Collected data
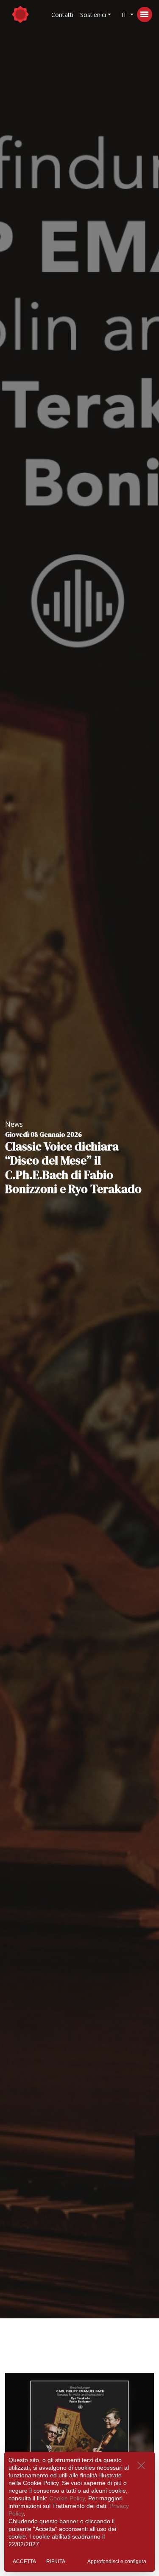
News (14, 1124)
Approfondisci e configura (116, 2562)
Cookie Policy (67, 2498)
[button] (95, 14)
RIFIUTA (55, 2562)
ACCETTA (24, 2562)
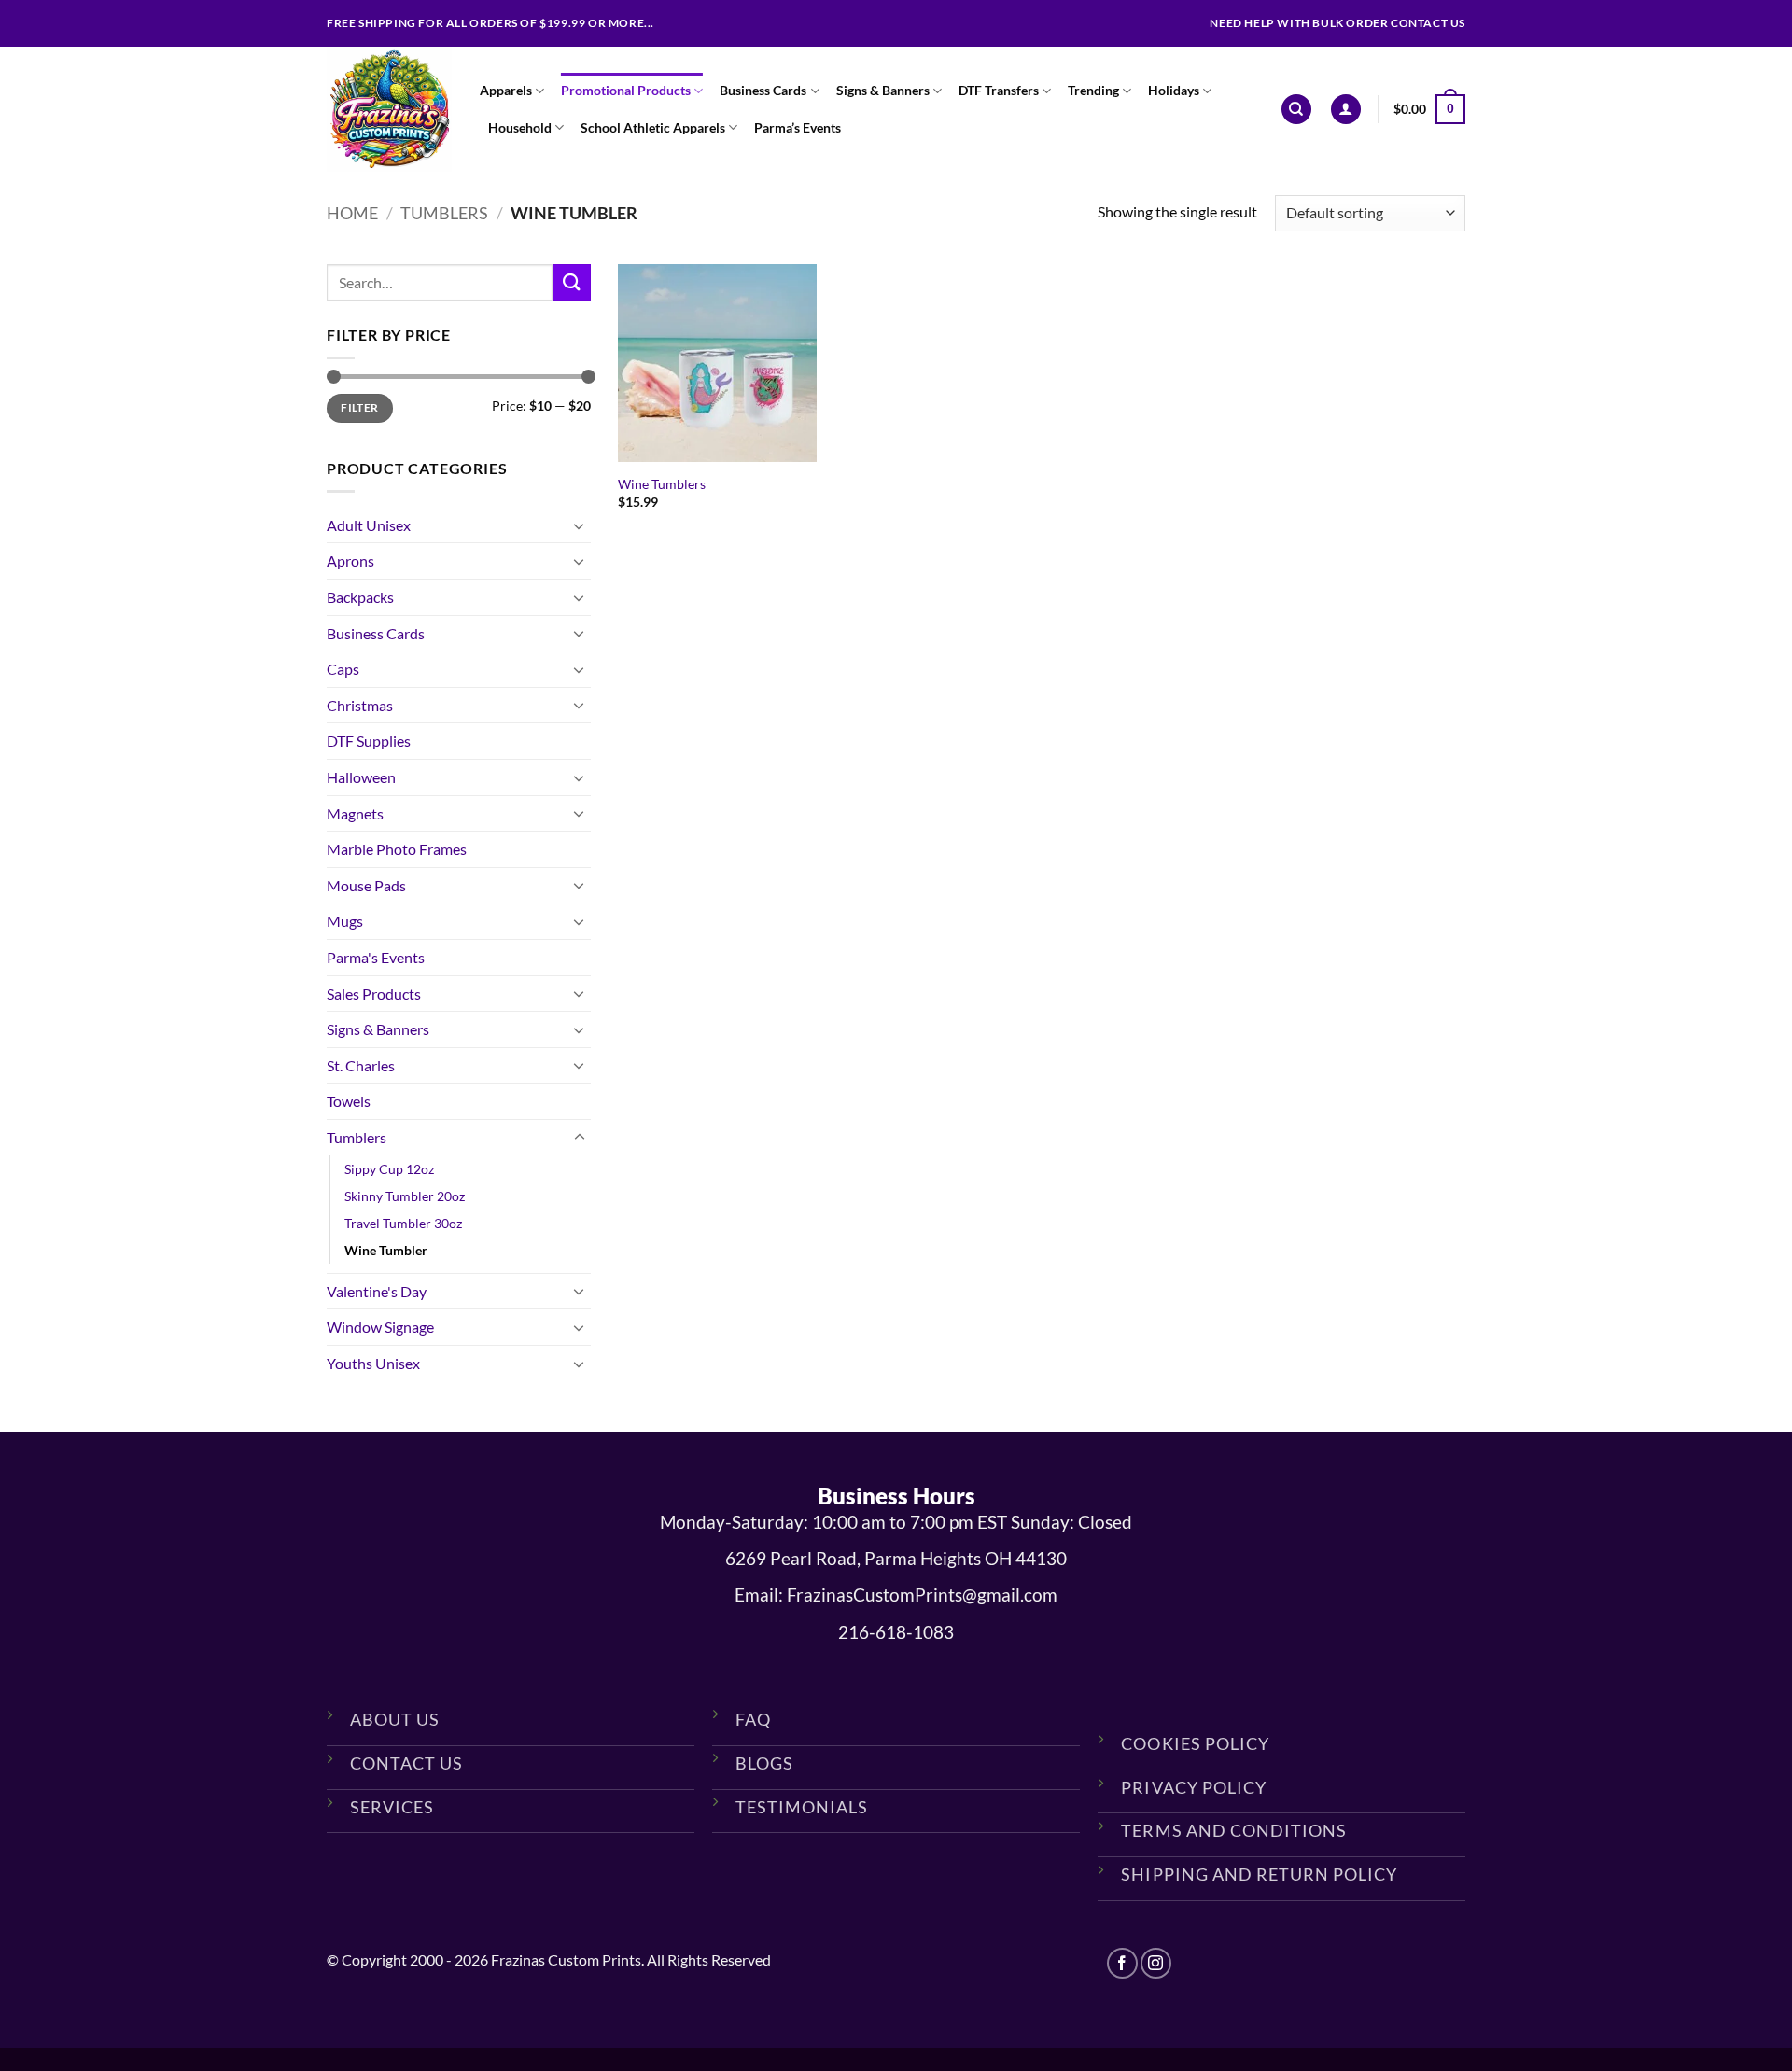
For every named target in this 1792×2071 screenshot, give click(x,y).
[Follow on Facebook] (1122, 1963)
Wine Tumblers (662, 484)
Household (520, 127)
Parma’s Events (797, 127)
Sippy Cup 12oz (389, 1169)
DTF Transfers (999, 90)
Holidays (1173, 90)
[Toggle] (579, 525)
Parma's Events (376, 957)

What you should do: The answer is the line holding "For every named" and all the lines after it through the end of the records, repeated exactly.

Result below:
For every named target in this 1792×2071 screenshot, give click(x,y).
[Follow on Facebook] (1122, 1963)
Wine Tumblers (662, 484)
Household (520, 127)
Parma’s Events (797, 127)
Sippy Cup 12oz (389, 1169)
DTF Transfers (999, 90)
Holidays (1173, 90)
[Toggle] (579, 525)
Parma's Events (376, 957)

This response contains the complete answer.